Великая Смута | страница 23
Но осуществлению этого плана мешал ряд обстоятельств. Если население Казани и Астрахани было всего лишь единоверным с населением Турецкого султаната, то Крым являлся к тому же еще и турецким вассалом, а султан вряд ли бы смирился с тем, что подвластное ему ханство перейдет под юрисдикцию православного царя. Поражение Крыма означало бы поражение Турции, чего она, находящаяся на пике своего могущества, ни под каким предлогом допустить не могла. Хотя бы из принципа. Но дело не только в принципе. Крым — отличный плацдарм для дальнейшей турецкой экспансии в Центральную и Восточную Европу. Таким образом, война с Крымом означала войну с Турцией, к чему Москва не была готова.

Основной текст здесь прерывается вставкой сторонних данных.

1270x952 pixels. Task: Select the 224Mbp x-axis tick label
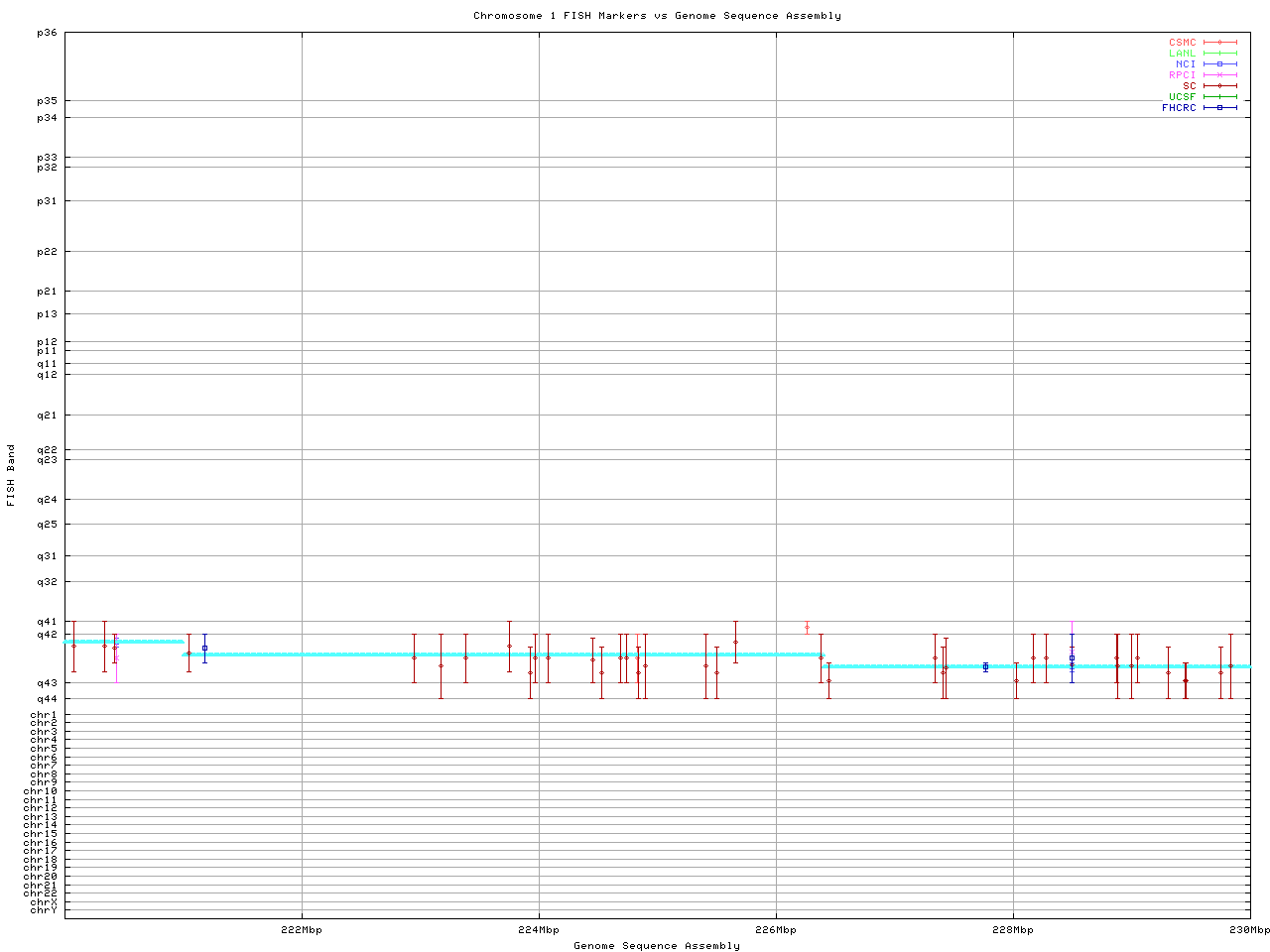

Не менее важную роль в московско-крымских отношениях играло и польско-литовское государство, которое больше боялось московского царя, чем крымского хана, и потому было заинтересовано в сохранении этого разбойничьего государства, своими набегами ослаблявшего стратегического противника.

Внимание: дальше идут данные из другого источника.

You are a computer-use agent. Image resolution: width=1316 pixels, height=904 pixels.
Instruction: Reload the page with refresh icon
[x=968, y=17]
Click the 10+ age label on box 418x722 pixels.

Нельзя сбрасывать со счетов и такого существенного препятствия, как отдаленность той земли. Если Московское царство, Казань и Астрахань связывала судоходная Волга, то Москву и Крым разделяла Великая Степь, изнуряющий путь по которой занимал не менее двадцати дней. И если Казань, окруженную русскими городами, еще можно было удержать под властью Москвы, то Крым — при наличии резко отрицательной реакции Турции и европейских государств на усиление Московского царства — вряд ли. Правильность этого вывода подтверждается всей последующей историей, и в частности обстоятельствами походов Голицына — при правительнице Софье, Миниха — при Анне Иоанновне и Крымской войны 1853–1855 годов — при Николае I. А о том, что «просвещенная» Европа была явно не на нашей стороне в этой борьбе с преступным государством, говорят невыполнимые условия заключения антикрымского союза, выдвигаемые Литвой, и создание первого «железного занавеса» на границах Московии, с помощью которого они пытались задержать проникновение на нашу территорию технических знаний, науки, искусства. С. М. Соловьев, в частности, приводит такой случай, относящийся к эпохе Ивана Грозного. В 1547 году только что венчанный на царство Иван Васильевич поручает предприимчивому саксонцу Шлите навербовать в Европе для нужд своего государства как можно больше ученых и ремесленников. Шлите, с разрешения германского императора, выполняет это поручение и собирает в Любеке для последующей отправки по месту назначения более сотни мастеров. Но в события вмешивается ливонское правительство, оно красноречиво расписывает императору, что ждет его и всю Европу в целом, если «русские варвары» освоят и внедрят в свою повседневную жизнь научно-технические достижения. Император прислушивается к мнению своих братьев по крови и разрешает магистру не пропускать в Москву ни одного ученого и художника. Ослушавшихся этого приказа мастеров, попытавшихся на свой страх и риск все-таки добраться до Москвы, посадили в тюрьму, а некоего Ганса, повторившего свою попытку после освобождения, схватили в двух милях от русской границы и казнили. Иван Грозный своеобразно отреагировал на этот недружественный акт — он распорядился продать туркам и татарам всех европейских наемников, взятых в плен в предыдущих войнах Москвы с Польшей.